Source material:
Content starts

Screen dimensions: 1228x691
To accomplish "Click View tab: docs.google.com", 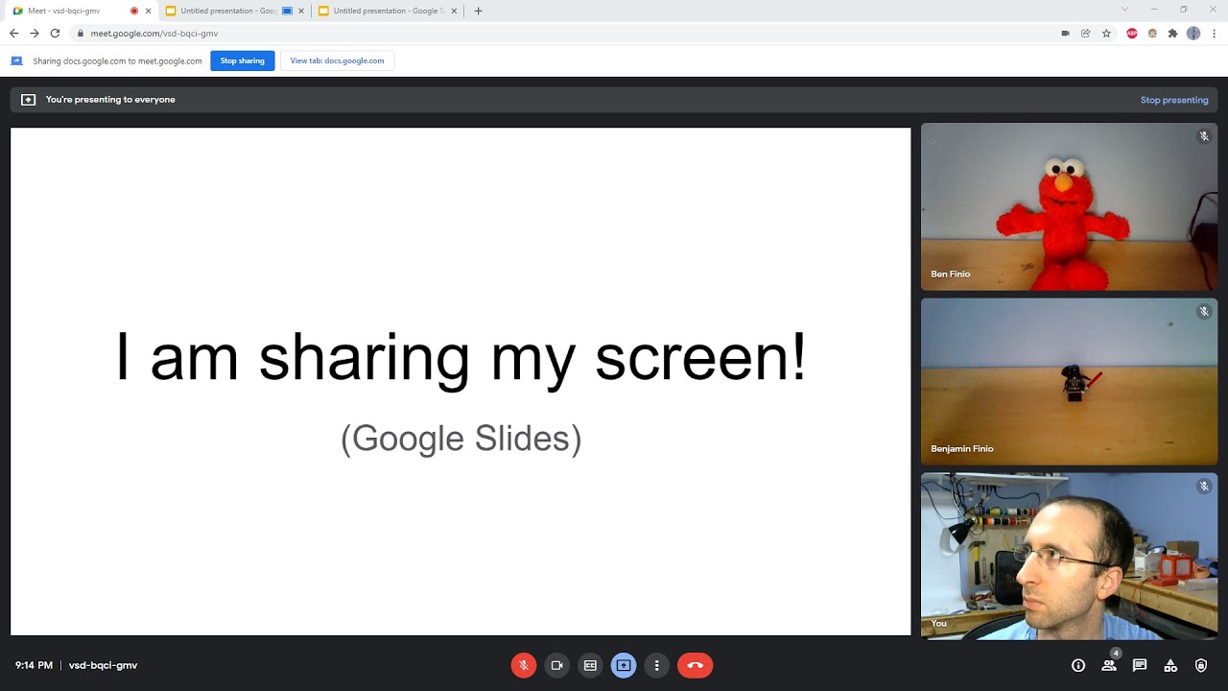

Content ends
Content starts

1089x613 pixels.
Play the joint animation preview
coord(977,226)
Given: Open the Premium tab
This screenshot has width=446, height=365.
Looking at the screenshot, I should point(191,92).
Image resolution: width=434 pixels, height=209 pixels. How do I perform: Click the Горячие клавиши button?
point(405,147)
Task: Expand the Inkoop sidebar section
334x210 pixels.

Content ends

What to produce: Transcribe the lines above between the line holding "Image resolution: width=434" and the line holding "334x210 pixels.", inclusive, exactly as they stand and with nothing added.

Result below:
Image resolution: width=434 pixels, height=209 pixels. How do I perform: Click the Горячие клавиши button?
point(405,147)
Task: Expand the Inkoop sidebar section
334x210 pixels.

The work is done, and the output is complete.